* **PAGE EXCERPT**
--- begin ---
Data Sources: The roads coverage comes from the Mass Highway Department via MassGIS and the shopping center coverage is proprietary data provided by SSR Research (circa 1995) for internal MIT educational use.

The datasets needed for this homework are manageable in size, so we suggest that, before you start work, you copy all the necessary datasets into a single working directory which you then save in your personal network locker and/or on a flash drive or USB drive. Then, you can copy the entire folder into C:\temp for local-drive work on the WinAthena and CRON machines and, when you finish a working session, you can copy the folder back to your locker or other device. In fact, it is good practice to keep two copies of the folder - e.g., 11.188_hw1a and 11.188_hw1b - so that your always have a recent backup of everything in case things go far wrong during a working session. Here is a summary of the datasets with their pathname (beginning at the top of the homework data directory):

SUMMARY

A map should always have a purpose. A good map should deliver the information that you want readers to understand. Therefore the map should be very intuitive without requiring reading of the discussion of the map in your paper or report. Try to give the map to your friends who have no training in GIS to see if they can recognize the message you were trying to deliver and ask them whether they find the evidence to be compelling.

Problem 1: Exploratory Mapping
Metropolitan Area Census Data (60 points)

1. [20 points] Create a thematic (or chloropleth) map showing the population density of the MSA.

2. [20 points] Map the homeownership ratio--the ratio of owner occupied housing units to the total occupied housing units.

3. [20 points] Map another Census attribute of your choosing with interesting spatial patterns using the same process as described in number two.

Problem 2: Introductory Spatial Analysis
Relationships between Roads, Shopping Centers, and Residences

For this problem, you are asked to investigate the relationships among the locations of shopping centers, major roads, and residential clusters. After doing some exploratory mapping as you did in the first problem, you are asked to dig a bit further into the data, develop a few specific measures that carefully exclude incomplete or inapplicable data, and then develop maps that successfully visualize the results and the reasoning behind your analysis.

The shopping center data are stored in the data folder as shopcntrs.shp. (These data are proprietary and not to be used or redistributed for non-MIT purposes.) Included in these data are characteristics such as square footage of retail space (totalsf as a text field and squarefeet as a numeric integer) and type of center (propertysu).
--- end ---
* **SET PROBLEM 1**
Name every field in the shopping center data that the homework assignment mentions by its field name.
* **SET PROBLEM 2**
From the homework assignment, copy everything from "For this problem, you" down to "behind your analysis.".
The listing that comes next is separate material and has no connection to the homework assignment.

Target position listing
--- begin ---
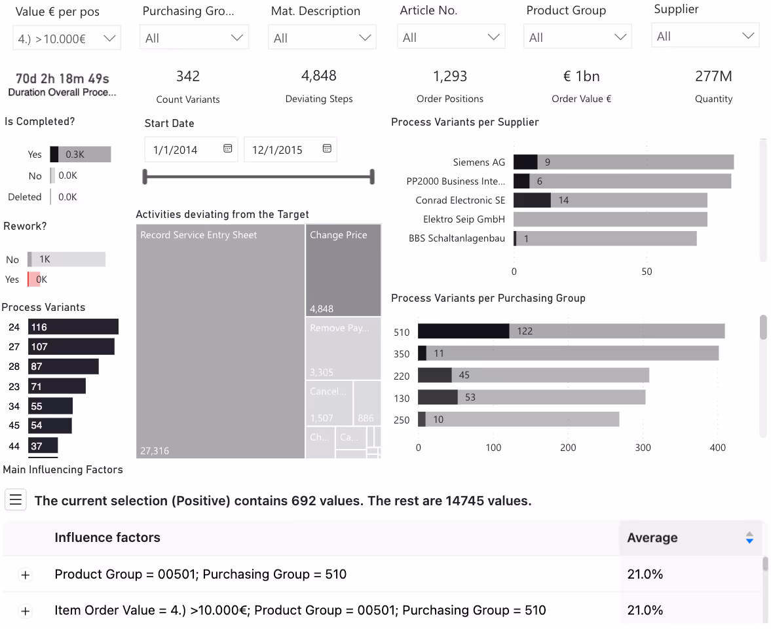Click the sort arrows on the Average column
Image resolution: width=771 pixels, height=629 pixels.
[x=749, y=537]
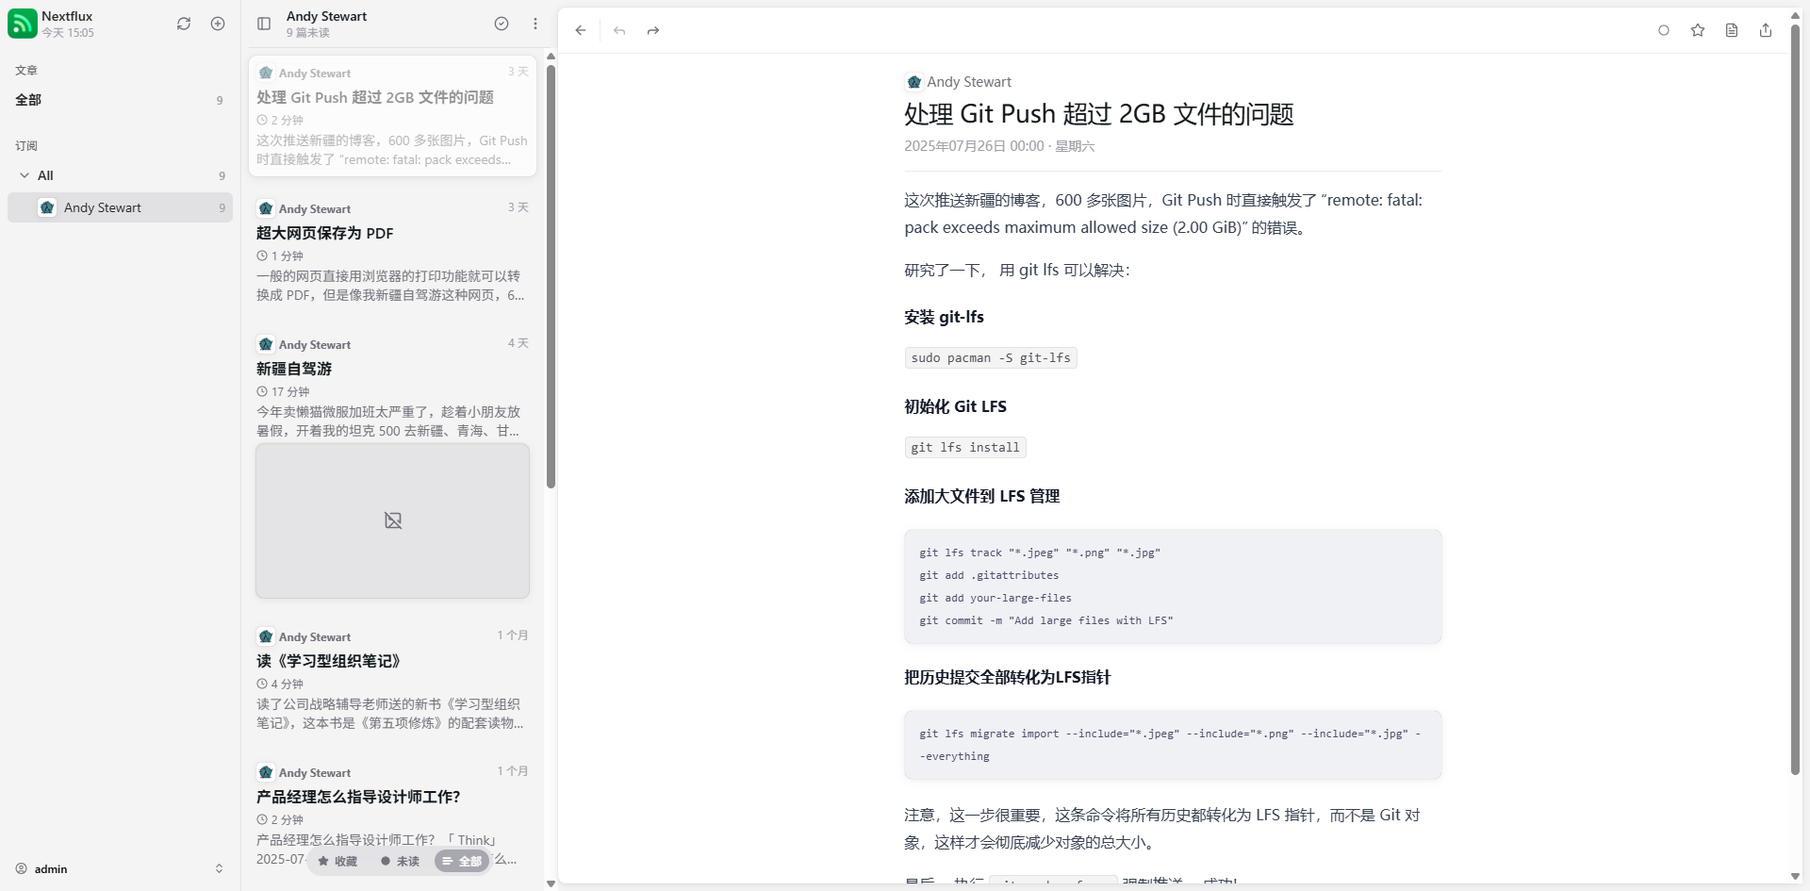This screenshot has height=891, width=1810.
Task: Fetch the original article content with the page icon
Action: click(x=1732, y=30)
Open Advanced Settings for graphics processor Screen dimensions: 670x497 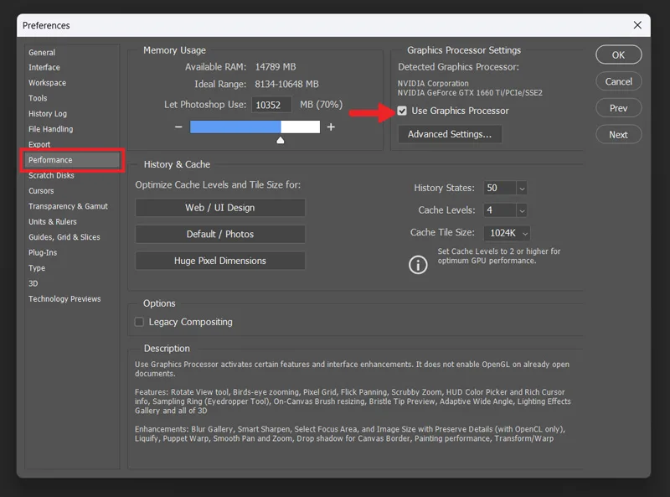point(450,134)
--- end ---
* **RESPONSE 1**
totalsf, squarefeet, propertysu

* **RESPONSE 2**
For this problem, you are asked to investigate the relationships among the locations of shopping centers, major roads, and residential clusters. After doing some exploratory mapping as you did in the first problem, you are asked to dig a bit further into the data, develop a few specific measures that carefully exclude incomplete or inapplicable data, and then develop maps that successfully visualize the results and the reasoning behind your analysis.